Like I say - many people do it - it just seems like eveyone does it their own way.. I hope there is a better standard in the future..

sam






Welcome to the forum Sam I use Linux on my mill and lathe and Mach3 on the router The one problem I can see with Linux when using slaved axis (joints) with a router is the homing Linuxcnc as of this time has never got this sorted yet.
.
So we can throw all the Linux questions your way:hysterical::beer: ..Clive

drumsticksplinter
26-03-2015, 09:22 PM
If Mach is not working for you then it's not Mach's fault because it's Proven by 10,000's of users rangeing from plotters to very large powerful mills and lathes that it work perfectly well when correctly setup and left unattended for hours on end..!! . . . . Like Hoods Spidery beast.:onthego:


https://www.youtube.com/watch?v=MUkyRjqGGow

I know that mach 3 has a large following and many people use it successfully all day everyday including myself. However, in my experience you can get mach to work quite well very quickly, but I don't have a great deal of faith in it in an industrial environment, probably because it was never intended for that purpose, hence the promise of a mach 4 industrial version. I like the look of mach 4, but don't believe its quite ready yet.
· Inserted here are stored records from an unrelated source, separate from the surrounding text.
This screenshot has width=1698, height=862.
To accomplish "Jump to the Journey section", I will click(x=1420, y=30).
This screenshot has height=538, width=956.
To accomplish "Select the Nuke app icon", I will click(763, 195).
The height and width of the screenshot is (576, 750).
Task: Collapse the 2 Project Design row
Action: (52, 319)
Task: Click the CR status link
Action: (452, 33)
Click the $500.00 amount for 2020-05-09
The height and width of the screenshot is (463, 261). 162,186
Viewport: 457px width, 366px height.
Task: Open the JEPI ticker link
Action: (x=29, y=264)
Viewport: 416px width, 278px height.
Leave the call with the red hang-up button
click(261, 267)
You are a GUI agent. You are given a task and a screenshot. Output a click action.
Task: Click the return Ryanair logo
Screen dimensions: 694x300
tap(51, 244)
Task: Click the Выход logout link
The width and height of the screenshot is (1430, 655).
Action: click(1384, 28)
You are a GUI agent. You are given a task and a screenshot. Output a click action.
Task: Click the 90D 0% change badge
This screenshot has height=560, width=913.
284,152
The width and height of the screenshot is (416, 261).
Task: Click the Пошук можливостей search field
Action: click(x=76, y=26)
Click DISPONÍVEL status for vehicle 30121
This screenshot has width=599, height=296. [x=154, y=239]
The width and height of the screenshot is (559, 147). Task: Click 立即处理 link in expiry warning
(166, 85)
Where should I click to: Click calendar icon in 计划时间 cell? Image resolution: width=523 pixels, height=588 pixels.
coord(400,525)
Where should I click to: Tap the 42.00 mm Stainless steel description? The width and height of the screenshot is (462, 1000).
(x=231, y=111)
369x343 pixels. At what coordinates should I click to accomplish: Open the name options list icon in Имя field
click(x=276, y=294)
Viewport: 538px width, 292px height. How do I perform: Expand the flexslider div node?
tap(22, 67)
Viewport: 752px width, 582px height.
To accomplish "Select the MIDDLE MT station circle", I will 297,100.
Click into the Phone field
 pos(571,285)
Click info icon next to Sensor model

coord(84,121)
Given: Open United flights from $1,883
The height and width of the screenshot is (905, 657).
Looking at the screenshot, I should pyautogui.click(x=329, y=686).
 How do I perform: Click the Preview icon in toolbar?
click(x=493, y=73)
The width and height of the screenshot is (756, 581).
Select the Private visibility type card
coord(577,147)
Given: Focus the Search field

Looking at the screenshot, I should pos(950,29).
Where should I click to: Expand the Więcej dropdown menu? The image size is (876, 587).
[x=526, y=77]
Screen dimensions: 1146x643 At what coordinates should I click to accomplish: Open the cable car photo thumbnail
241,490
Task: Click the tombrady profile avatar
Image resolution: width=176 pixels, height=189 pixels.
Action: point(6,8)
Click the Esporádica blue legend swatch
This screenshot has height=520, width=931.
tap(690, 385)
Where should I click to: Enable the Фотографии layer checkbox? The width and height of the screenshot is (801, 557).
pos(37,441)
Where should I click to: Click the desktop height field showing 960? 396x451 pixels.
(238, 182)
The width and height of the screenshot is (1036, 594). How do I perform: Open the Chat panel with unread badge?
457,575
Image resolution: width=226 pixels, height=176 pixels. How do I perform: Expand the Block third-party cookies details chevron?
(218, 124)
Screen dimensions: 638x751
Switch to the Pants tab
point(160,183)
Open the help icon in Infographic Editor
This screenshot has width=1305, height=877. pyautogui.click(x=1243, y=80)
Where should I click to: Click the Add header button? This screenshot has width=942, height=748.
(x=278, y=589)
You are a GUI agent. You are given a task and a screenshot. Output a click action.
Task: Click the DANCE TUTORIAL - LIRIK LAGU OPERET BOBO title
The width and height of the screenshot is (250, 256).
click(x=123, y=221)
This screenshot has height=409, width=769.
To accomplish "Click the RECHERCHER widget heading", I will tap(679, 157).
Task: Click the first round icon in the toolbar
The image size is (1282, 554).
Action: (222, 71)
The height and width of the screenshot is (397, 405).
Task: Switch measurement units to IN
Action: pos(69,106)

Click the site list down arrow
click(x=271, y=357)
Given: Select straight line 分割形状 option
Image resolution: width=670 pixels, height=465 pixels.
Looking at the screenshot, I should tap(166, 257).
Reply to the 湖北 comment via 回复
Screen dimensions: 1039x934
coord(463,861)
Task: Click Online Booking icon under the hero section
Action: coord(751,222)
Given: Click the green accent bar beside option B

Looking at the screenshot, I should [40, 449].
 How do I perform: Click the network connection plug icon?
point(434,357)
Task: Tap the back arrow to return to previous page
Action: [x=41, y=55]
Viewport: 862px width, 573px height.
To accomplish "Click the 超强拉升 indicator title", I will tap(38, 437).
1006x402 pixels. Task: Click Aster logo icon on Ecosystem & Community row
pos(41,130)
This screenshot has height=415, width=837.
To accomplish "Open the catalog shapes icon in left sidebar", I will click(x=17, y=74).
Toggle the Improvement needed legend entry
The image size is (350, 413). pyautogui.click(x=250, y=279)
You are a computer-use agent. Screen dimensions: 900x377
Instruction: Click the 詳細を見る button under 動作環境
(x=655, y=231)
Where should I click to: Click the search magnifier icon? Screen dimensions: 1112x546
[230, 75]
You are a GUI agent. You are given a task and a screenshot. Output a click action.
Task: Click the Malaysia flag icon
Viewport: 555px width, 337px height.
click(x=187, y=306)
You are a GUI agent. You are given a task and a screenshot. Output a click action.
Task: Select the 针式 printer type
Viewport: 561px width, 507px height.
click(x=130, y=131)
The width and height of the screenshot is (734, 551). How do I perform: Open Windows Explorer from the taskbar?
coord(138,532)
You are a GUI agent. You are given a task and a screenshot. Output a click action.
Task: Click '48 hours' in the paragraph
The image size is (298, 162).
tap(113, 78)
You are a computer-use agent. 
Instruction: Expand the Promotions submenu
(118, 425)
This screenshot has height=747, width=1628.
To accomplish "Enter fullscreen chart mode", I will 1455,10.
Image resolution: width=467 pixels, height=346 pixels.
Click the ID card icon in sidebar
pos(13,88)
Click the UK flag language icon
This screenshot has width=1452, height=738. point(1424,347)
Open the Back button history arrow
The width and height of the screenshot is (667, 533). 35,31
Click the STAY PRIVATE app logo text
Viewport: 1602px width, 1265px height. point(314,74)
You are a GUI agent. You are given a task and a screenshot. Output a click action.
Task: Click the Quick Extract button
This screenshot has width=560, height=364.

Don't get me wrong, there are some amazing machines using mach such as Hood's and many others and I'm almost tempted to get hold of a smooth stepper and jump right in, but in the back of my mind I know I'll be disappointed. Has anyone got any experience of an MPG that works well in mach 3? when I've tested it it was horrendous to use and wouldn't trust it at all!

gavztheouch
26-03-2015, 09:27 PM
I know that mach 3 has a large following and many people use it successfully all day everyday including myself. However, in my experience you can get mach to work quite well very quickly, but I don't have a great deal of faith in it in an industrial environment, probably because it was never intended for that purpose, hence the promise of a mach 4 industrial version. I like the look of mach 4, but don't believe its quite ready yet.

Don't get me wrong, there are some amazing machines using mach such as Hood's and many others and I'm almost tempted to get hold of a smooth stepper and jump right in, but in the back of my mind I know I'll be disappointed. Has anyone got any experience of an MPG that works well in mach 3? when I've tested it it was horrendous to use and wouldn't trust it at all!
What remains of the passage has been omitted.